Stephen Chen debunks bad journalistic summaries of a Google research paper:

Journalists latched onto Google’s NN 0.95 score vs. the comparison 0.86 (see **EWS Strawman** below), as the accuracy of determining mortality. However the actual metric the researchers used is AUROC (Area Under Receiver Operating Characteristic Curve) and not a measure of predictive accuracy that indexes the difference between the predicted vs. actual like RMSE (Root Mean Squared Error) or MAPE (Mean Absolute Percentage Error). Some articles even erroneously try to explain the 0.95 as the odds ratio.

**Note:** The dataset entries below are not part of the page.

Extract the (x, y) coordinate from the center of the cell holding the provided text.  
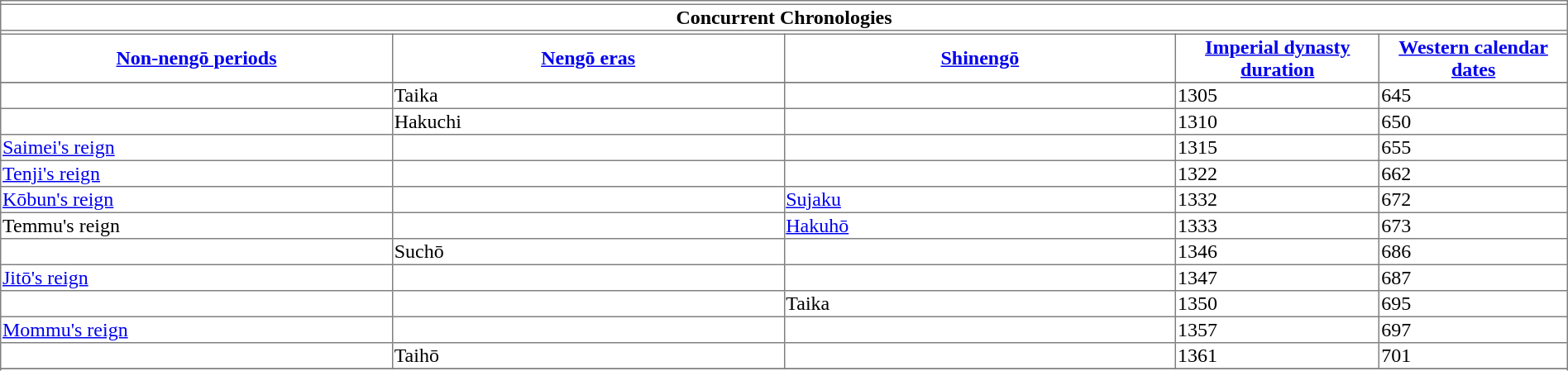
Hakuhō (980, 226)
672 (1474, 200)
Jitō's reign (197, 278)
1333 (1278, 226)
Imperial dynasty duration (1278, 58)
1332 (1278, 200)
1305 (1278, 96)
1361 (1278, 356)
1315 (1278, 148)
Tenji's reign (197, 174)
Temmu's reign (197, 226)
Mommu's reign (197, 330)
Concurrent Chronologies (784, 17)
697 (1474, 330)
1322 (1278, 174)
645 (1474, 96)
Sujaku (980, 200)
Taihō (588, 356)
Saimei's reign (197, 148)
Shinengō (980, 58)
Kōbun's reign (197, 200)
1310 (1278, 122)
1347 (1278, 278)
Western calendar dates (1474, 58)
Suchō (588, 252)
1350 (1278, 304)
655 (1474, 148)
Non-nengō periods (197, 58)
673 (1474, 226)
695 (1474, 304)
Hakuchi (588, 122)
701 (1474, 356)
1346 (1278, 252)
686 (1474, 252)
662 (1474, 174)
Nengō eras (588, 58)
687 (1474, 278)
650 (1474, 122)
1357 (1278, 330)
Find where the given text appears and provide that cell's center as [X, Y] coordinate. 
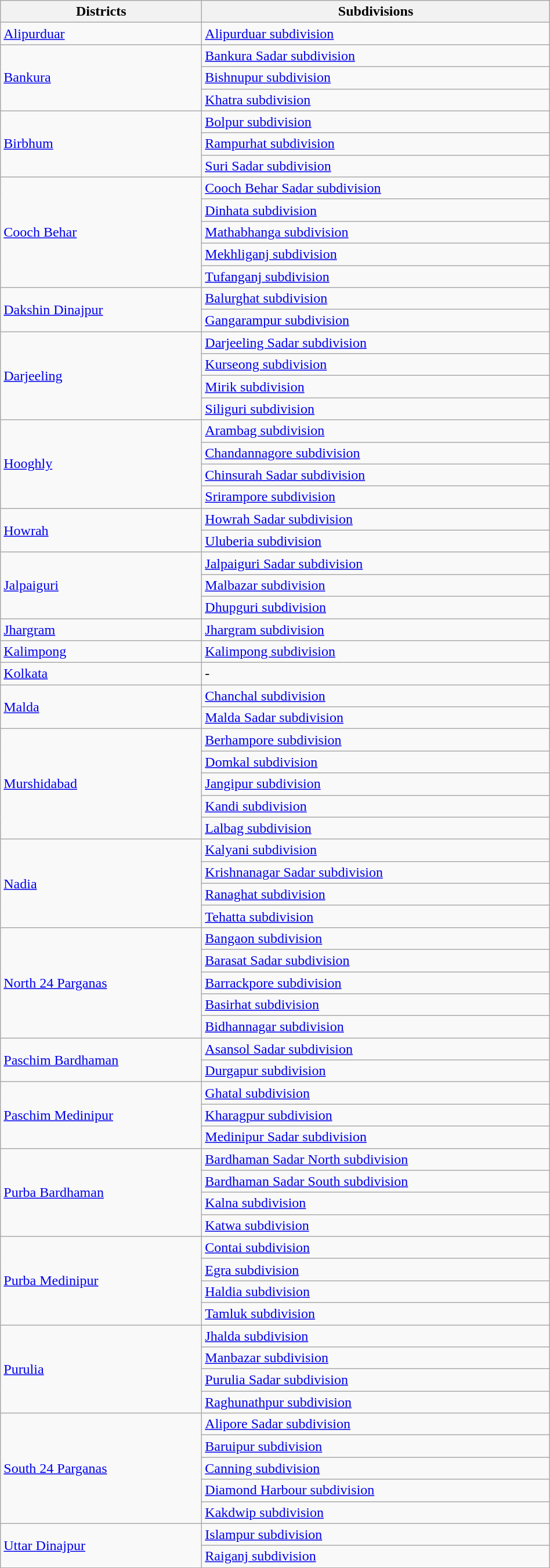
Mathabhanga subdivision [376, 232]
Kharagpur subdivision [376, 1116]
Khatra subdivision [376, 100]
Kakdwip subdivision [376, 1513]
Ranaghat subdivision [376, 895]
Bangaon subdivision [376, 939]
Cooch Behar Sadar subdivision [376, 188]
Dhupguri subdivision [376, 607]
Birbhum [101, 144]
Nadia [101, 884]
Tufanganj subdivision [376, 277]
South 24 Parganas [101, 1469]
Bishnupur subdivision [376, 78]
Diamond Harbour subdivision [376, 1491]
Hooghly [101, 464]
Tamluk subdivision [376, 1314]
Districts [101, 12]
Jalpaiguri [101, 585]
Kalimpong [101, 652]
Howrah [101, 530]
Gangarampur subdivision [376, 321]
Asansol Sadar subdivision [376, 1050]
Bardhaman Sadar South subdivision [376, 1182]
Mekhliganj subdivision [376, 254]
Manbazar subdivision [376, 1359]
Bardhaman Sadar North subdivision [376, 1160]
Rampurhat subdivision [376, 144]
Uttar Dinajpur [101, 1546]
Jalpaiguri Sadar subdivision [376, 563]
Malda [101, 707]
Chandannagore subdivision [376, 453]
Paschim Medinipur [101, 1116]
Domkal subdivision [376, 762]
Kandi subdivision [376, 806]
Darjeeling [101, 376]
Bankura [101, 78]
Barrackpore subdivision [376, 983]
Balurghat subdivision [376, 299]
Jhargram [101, 629]
Alipurduar [101, 34]
Bankura Sadar subdivision [376, 56]
Berhampore subdivision [376, 740]
Alipore Sadar subdivision [376, 1425]
Arambag subdivision [376, 431]
Tehatta subdivision [376, 917]
Darjeeling Sadar subdivision [376, 343]
Bidhannagar subdivision [376, 1027]
Subdivisions [376, 12]
Purulia Sadar subdivision [376, 1381]
Kolkata [101, 674]
Ghatal subdivision [376, 1094]
Siliguri subdivision [376, 409]
Cooch Behar [101, 232]
Barasat Sadar subdivision [376, 961]
Raiganj subdivision [376, 1557]
Durgapur subdivision [376, 1072]
Basirhat subdivision [376, 1005]
Jhargram subdivision [376, 629]
Katwa subdivision [376, 1226]
- [376, 674]
Islampur subdivision [376, 1535]
Purba Bardhaman [101, 1193]
Jangipur subdivision [376, 784]
Chinsurah Sadar subdivision [376, 475]
Medinipur Sadar subdivision [376, 1138]
Baruipur subdivision [376, 1447]
Paschim Bardhaman [101, 1061]
Suri Sadar subdivision [376, 166]
Canning subdivision [376, 1469]
North 24 Parganas [101, 983]
Malda Sadar subdivision [376, 718]
Kurseong subdivision [376, 365]
Purulia [101, 1369]
Dakshin Dinajpur [101, 310]
Egra subdivision [376, 1270]
Mirik subdivision [376, 387]
Alipurduar subdivision [376, 34]
Kalimpong subdivision [376, 652]
Kalyani subdivision [376, 851]
Howrah Sadar subdivision [376, 519]
Raghunathpur subdivision [376, 1403]
Contai subdivision [376, 1248]
Chanchal subdivision [376, 696]
Dinhata subdivision [376, 210]
Purba Medinipur [101, 1281]
Bolpur subdivision [376, 122]
Malbazar subdivision [376, 585]
Uluberia subdivision [376, 541]
Haldia subdivision [376, 1292]
Krishnanagar Sadar subdivision [376, 873]
Murshidabad [101, 784]
Srirampore subdivision [376, 497]
Lalbag subdivision [376, 828]
Kalna subdivision [376, 1204]
Jhalda subdivision [376, 1336]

Just as the concept of significance has different meanings to statisticians and laypersons, AUROC as a measure of model accuracy does not mean the probability of Google’s NN predicting mortality accurately as journalists/laypersons have taken it to mean. The ROC (see sample above) is a plot of a model’s False Positive Rate (i.e. predicting mortality where there is none) vs. the True Positive Rate (i.e. correctly predicting mortality). A larger area under the curve (AUROC) __means the model produces less False Positives__, not the certainty of mortality as journalists erroneously suggest.

The researchers themselves made no claim to soothsayer abilities, what they said in the paper was:

*… (their) deep learning model would fire half the number of alerts of a traditional predictive model, resulting in many fewer false positives.*

It’s an interesting article and a reminder of the importance of terminological precision (something I personally am not particularly good at).